We basically commit in this sequence:
- Commit into kafka offset that we have processed the message
- Save things into database
So we're guarantee that it's at most once:
- If we failed at step 1, we retry.
- If we failed at step 2, we ignore (lost message)
- If we don't fail at any step, we delivered once
Use case
- No duplication happens
- There could be potential of lost message
- Very fast, suitable for work that we want to complete rather than caring about the result
At least once
In here again we set enable.auto.commit = false
to commit ourself.
We basically commiting in this sequence:
- Saving in the database
- Save in the offset
Usecase
- Possible duplication happens
- We don't lose any message
- Suitable for medium workload.
Effectively once
We now set enable.auto.commit = false
because we want to commit ourselve.
We set enable.idempotence = true
so that producer will send the pid (producer id) and sequence number which will be used to filter out duplication.

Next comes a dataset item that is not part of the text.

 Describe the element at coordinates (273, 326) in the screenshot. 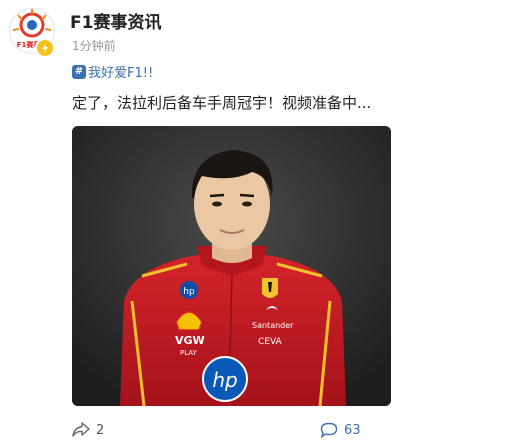

I see `santander-label: Santander` at that location.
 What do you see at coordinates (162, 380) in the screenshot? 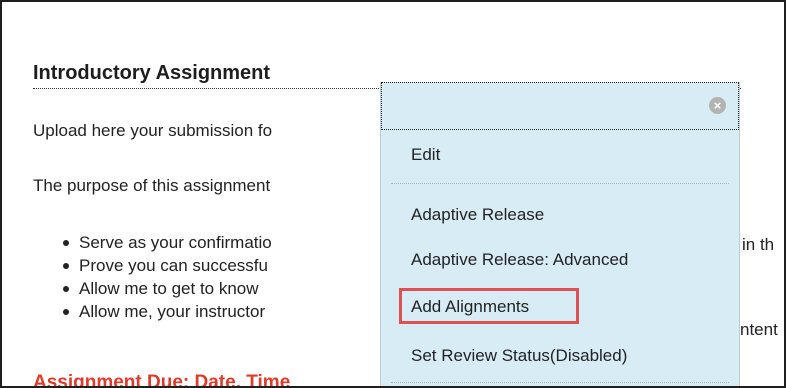
I see `due-date-text: Assignment Due: Date, Time` at bounding box center [162, 380].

Client also need to set enable.idempotence = true
. And we need to set transactional.id=my-tx-id
producer.initTransactions();
producer.beginTransaction();
sourceOffsetRecords.forEach(producer::send);
outputRecords.forEach(producer::send);
producer.commitTransaction();
Client can then set Isolation level just like ACID (Isolation). Note by default the Kafka client will have read_uncommited
Usecase
- Critical workload that needs to delivery exactly once guarantee.
- Much slower and more complicated to setup.
[!note]
This transaction mode only happen in kafka level. Consider doing atomic operation in database or enable transaction in database.